▶ Exercise details
Please state how many lines of the data below contain the word "text", offering nothing besides the number.
---+---
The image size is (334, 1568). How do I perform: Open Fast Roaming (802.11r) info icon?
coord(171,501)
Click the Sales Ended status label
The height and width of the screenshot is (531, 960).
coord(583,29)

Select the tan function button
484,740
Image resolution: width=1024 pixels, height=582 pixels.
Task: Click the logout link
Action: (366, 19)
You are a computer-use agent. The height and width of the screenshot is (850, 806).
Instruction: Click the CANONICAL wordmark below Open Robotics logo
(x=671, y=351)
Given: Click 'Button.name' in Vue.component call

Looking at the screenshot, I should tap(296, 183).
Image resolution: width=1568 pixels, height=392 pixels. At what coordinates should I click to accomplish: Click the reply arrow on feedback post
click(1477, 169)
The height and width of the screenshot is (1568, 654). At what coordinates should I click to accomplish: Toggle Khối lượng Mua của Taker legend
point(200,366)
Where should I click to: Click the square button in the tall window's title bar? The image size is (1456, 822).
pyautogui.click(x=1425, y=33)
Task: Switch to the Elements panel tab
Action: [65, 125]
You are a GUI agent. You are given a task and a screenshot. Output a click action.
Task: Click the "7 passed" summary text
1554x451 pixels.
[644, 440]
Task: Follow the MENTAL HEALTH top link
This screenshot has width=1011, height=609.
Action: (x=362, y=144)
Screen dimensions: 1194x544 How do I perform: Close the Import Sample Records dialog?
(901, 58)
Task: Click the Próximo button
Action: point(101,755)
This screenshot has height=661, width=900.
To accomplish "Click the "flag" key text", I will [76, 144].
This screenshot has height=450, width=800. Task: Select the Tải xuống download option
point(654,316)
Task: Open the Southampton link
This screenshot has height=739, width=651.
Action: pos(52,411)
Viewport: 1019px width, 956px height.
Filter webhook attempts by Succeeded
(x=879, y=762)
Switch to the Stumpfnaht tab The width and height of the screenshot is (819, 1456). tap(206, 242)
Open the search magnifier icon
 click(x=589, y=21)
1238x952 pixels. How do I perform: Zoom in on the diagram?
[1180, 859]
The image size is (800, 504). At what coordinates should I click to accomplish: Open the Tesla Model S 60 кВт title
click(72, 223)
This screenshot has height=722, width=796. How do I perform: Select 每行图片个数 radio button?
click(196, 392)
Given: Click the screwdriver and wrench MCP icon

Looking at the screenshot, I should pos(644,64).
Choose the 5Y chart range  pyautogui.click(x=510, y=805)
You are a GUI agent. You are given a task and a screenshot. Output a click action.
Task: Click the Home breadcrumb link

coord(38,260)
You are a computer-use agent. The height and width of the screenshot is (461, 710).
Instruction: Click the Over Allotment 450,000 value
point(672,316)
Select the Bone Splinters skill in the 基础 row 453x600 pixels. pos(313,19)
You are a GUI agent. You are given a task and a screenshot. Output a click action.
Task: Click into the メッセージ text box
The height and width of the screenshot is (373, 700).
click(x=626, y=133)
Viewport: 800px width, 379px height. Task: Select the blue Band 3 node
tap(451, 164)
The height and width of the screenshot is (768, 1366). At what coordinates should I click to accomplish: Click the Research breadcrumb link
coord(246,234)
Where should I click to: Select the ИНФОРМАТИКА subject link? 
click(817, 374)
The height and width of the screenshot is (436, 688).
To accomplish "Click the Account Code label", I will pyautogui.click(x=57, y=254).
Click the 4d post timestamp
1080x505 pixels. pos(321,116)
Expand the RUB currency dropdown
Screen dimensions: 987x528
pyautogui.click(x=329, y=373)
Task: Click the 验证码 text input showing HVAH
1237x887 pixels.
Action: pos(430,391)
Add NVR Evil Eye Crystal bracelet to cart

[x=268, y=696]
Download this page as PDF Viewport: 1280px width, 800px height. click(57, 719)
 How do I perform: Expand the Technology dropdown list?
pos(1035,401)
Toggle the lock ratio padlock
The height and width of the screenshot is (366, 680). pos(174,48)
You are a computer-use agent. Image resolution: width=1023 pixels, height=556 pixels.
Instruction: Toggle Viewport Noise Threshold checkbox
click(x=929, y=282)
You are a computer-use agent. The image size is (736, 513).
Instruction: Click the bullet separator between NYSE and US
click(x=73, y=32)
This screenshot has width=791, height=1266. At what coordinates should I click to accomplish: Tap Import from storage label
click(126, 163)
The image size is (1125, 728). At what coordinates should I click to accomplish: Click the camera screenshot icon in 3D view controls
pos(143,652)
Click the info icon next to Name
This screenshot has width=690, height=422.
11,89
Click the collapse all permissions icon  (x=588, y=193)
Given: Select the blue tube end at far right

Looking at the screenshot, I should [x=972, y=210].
---+---
▶ Reply
4